Anche nel web ci vorrebbe un santo (e ora lo abbiamo)

San Carlo e la sfida del digitale: dal patrono del web un invito a trasformare la comunicazione online in spazio di prossimità e umanità
San Carlo Acutis

Carlo Acutis, Pier Giorgio Frassati, Teresa di Lisieux, Chiara Badano, Sandra Sabattini, Maria Goretti, Domenico Savio e, tanti secoli prima, Tarcisio che, nel III secolo dopo Cristo, si fece uccidere per difendere l’Eucarestia.

Ci vorrebbero pagine su pagine solo per nominare in ordine sparso i beati e i santi che, pur in una vita dai confini brevi, ci hanno lasciato il dono della loro testimonianza di assoluta fedeltà a Cristo. Per la loro età possiamo considerarli figli, ma per il loro esempio non possiamo che ritenerli padri. Insegnano, indicano la strada perché, in terra, hanno saputo guardare tutta la luce che c’è oltre l’orizzonte (e non hanno avuto paura di camminarci incontro, ognuno a modo suo, ma nella stessa direzione).

I santi non stanno con le mani in mano nemmeno in Cielo tanto che, sempre, li si invoca in preghiera e, a ognuno di loro, la Chiesa dà dei compiti speciali.

A san Carlo Acutis è toccata una “missione” improba (ma sappiamo che la porterà a compimento con la forza dei suoi quindici anni, l’età in cui Dio lo chiamò a sé, nel 2006). È lui, infatti, il nuovo patrono del web. E avrà un bel da fare. Sarebbe bello se tutti, a cominciare dai ragazzi e dalle ragazze, utilizzassero le grandi risorse a loro disposizione scindendo tra il reale e il virtuale.

Un esempio minimo, ma significativo.
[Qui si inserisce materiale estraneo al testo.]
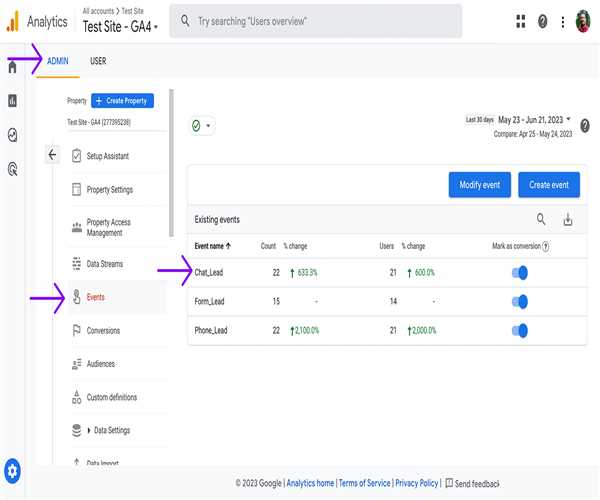This screenshot has height=500, width=600.
Task: Toggle Chat_Lead conversion switch
Action: (x=519, y=272)
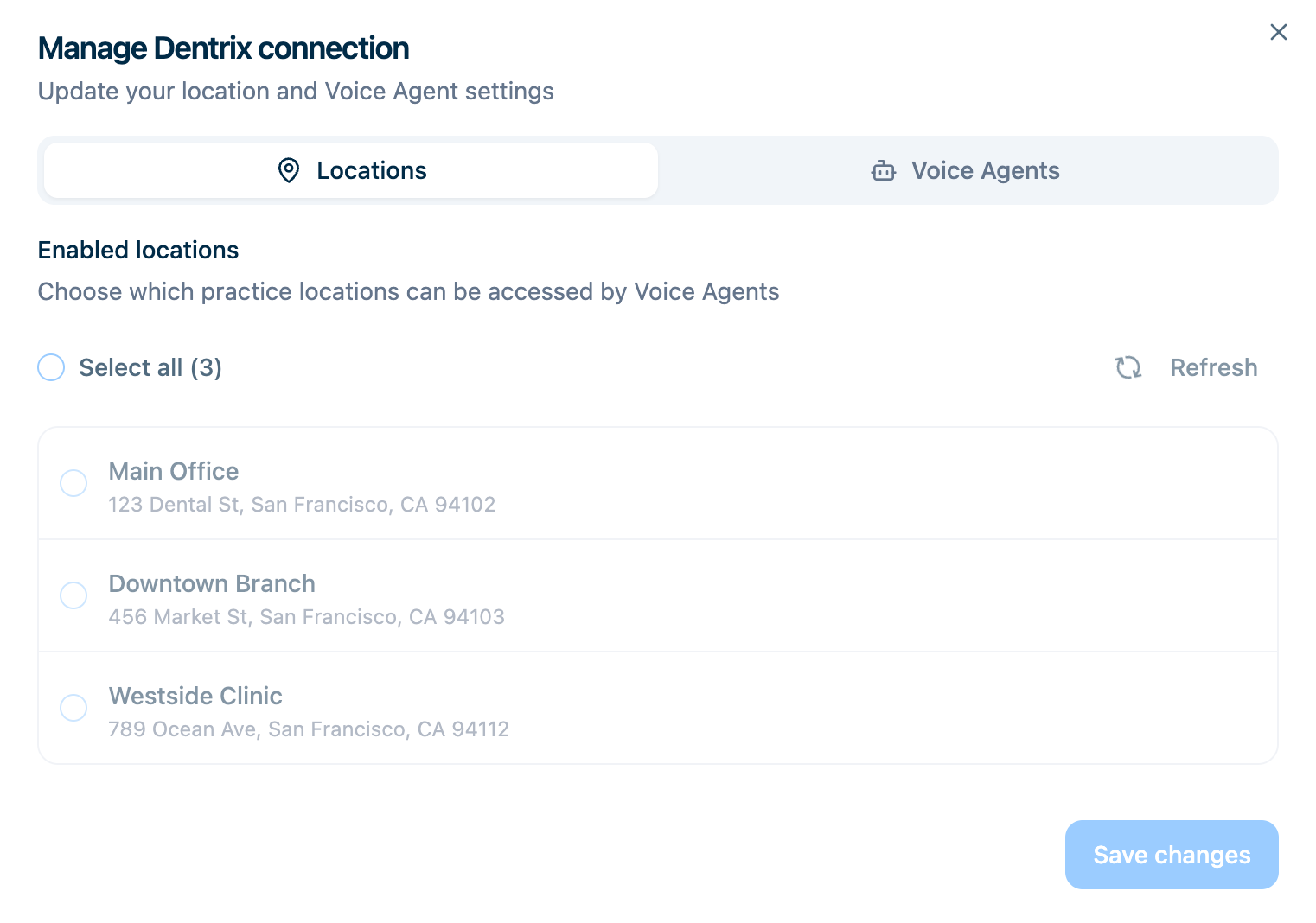Click the robot icon beside Voice Agents

[883, 170]
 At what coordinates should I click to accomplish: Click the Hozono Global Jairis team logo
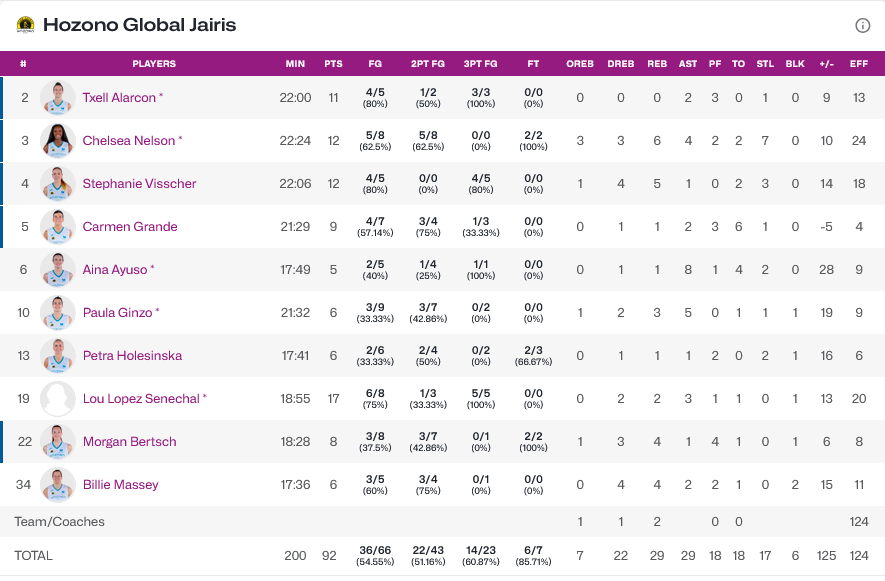pos(25,25)
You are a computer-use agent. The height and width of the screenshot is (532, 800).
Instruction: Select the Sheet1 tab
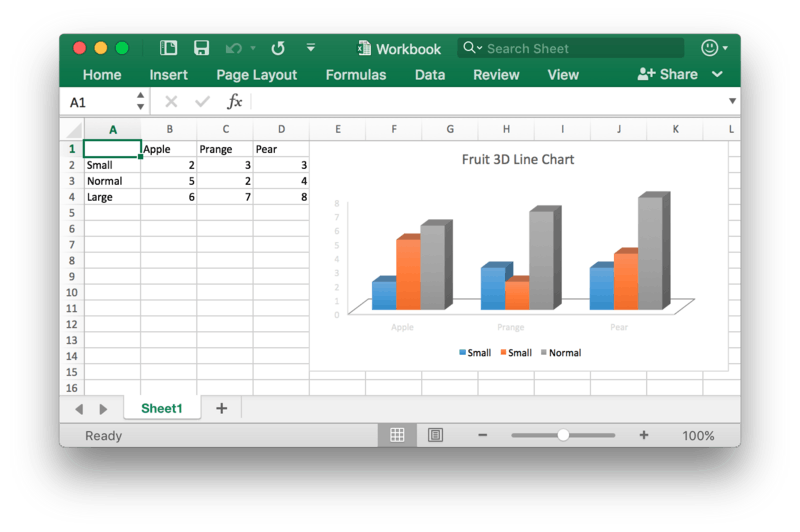coord(162,408)
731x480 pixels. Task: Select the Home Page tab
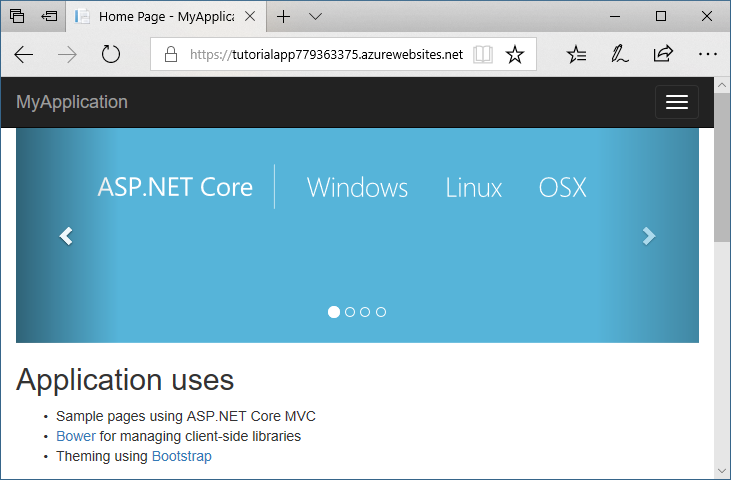tap(160, 16)
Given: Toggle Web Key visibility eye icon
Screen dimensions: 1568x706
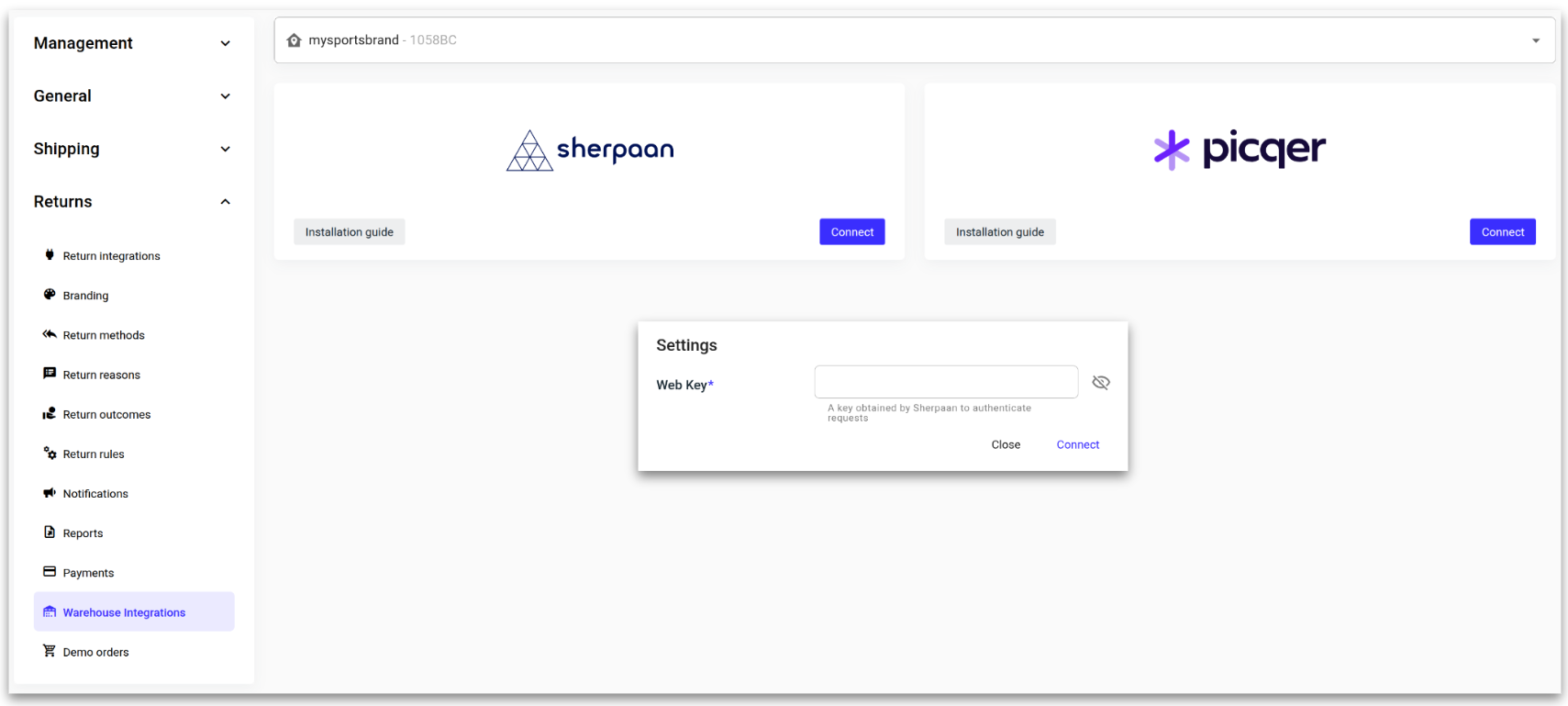Looking at the screenshot, I should click(1101, 383).
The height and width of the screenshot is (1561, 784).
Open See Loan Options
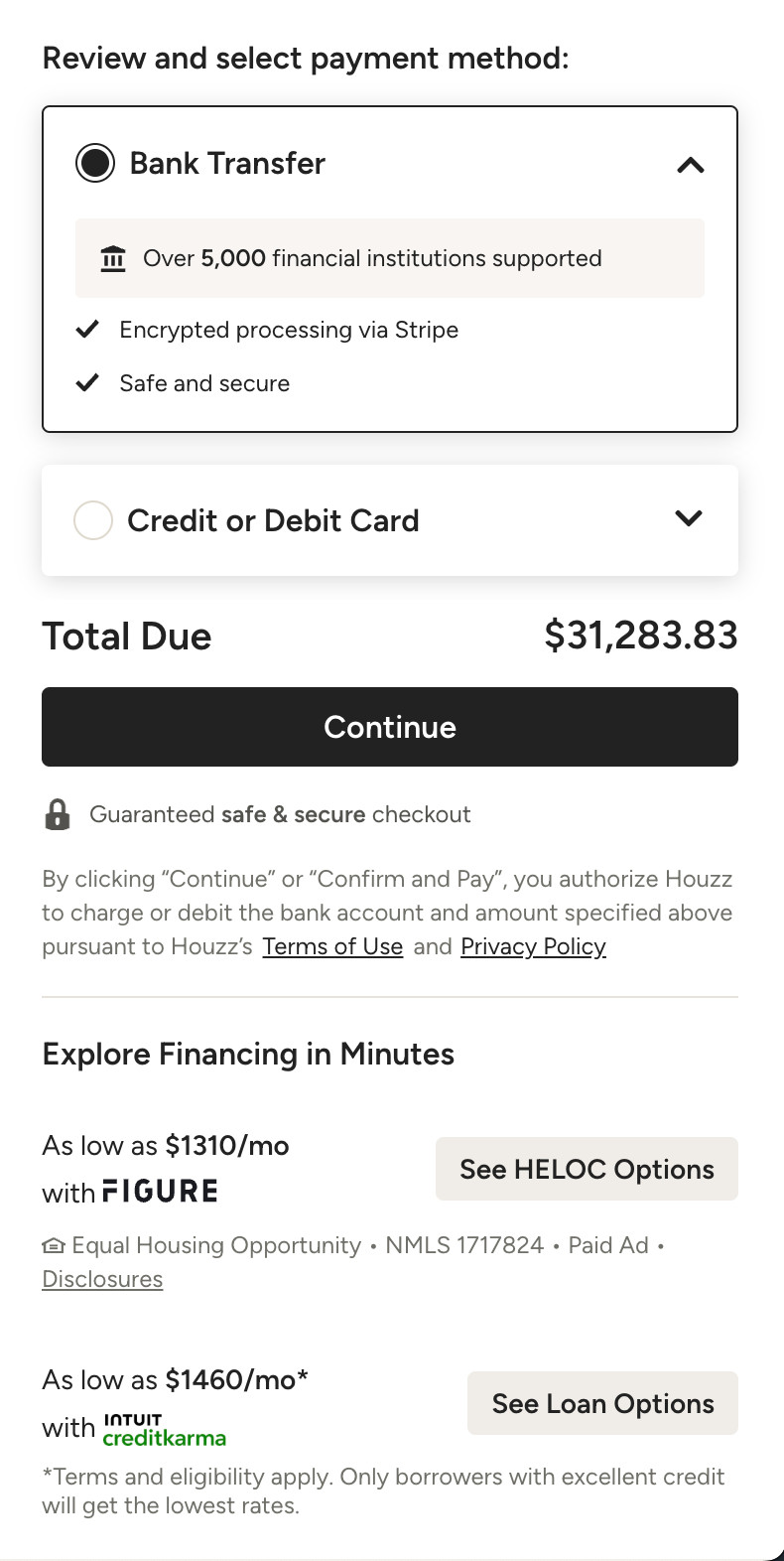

Quante volte si preferisce l’uso di un “cuore” finto come risposta al messaggio di un amico. E invece ci vuole il cuore, quello vero, di carne, per non limitarsi all’invio di un simbolo, di un emoticon. Quanti abbracci finiti in un disegno minuscolo, quanti baci fermi sulla bocca di un tondo che ricorda vagamente un viso, quanti “ciao” in una mano tratteggiata.

Sentire la voce di un familiare o di un amico solo per chiedergli «come stai»? Meglio un audio e magari l’ascolto di una risposta registrata (le telefonate sono sempre più rare). Le nuove forme di comunicazione non possono sostituire gli incontri, le strette di mano, il semplice guardarsi. Avrà da fare san Carlo con la cattiveria di certi messaggi, inviati da un luogo sicuro, dietro uno schermo (i leoni da tastiera sono feroci solo se guardano gli altri protetti dalle sbarre di una gabbia).

Per non dire dell’abitudine recente di mandare messaggi d’auguri già belli e confezionati dalle funzioni di alcuni social: tutti uguali. Un secondo e via: il pensiero è tolto. Nemmeno lo sforzo di pensare la frase da scrivere. Ci vorrebbe calore, vicinanza, prossimità. In definitiva: un cuore di carne e non più fatto di pietra o di microchip e fili vari. Anche nel web ci vorrebbe un santo, qui per sempre al nostro fianco. Ora lo abbiamo.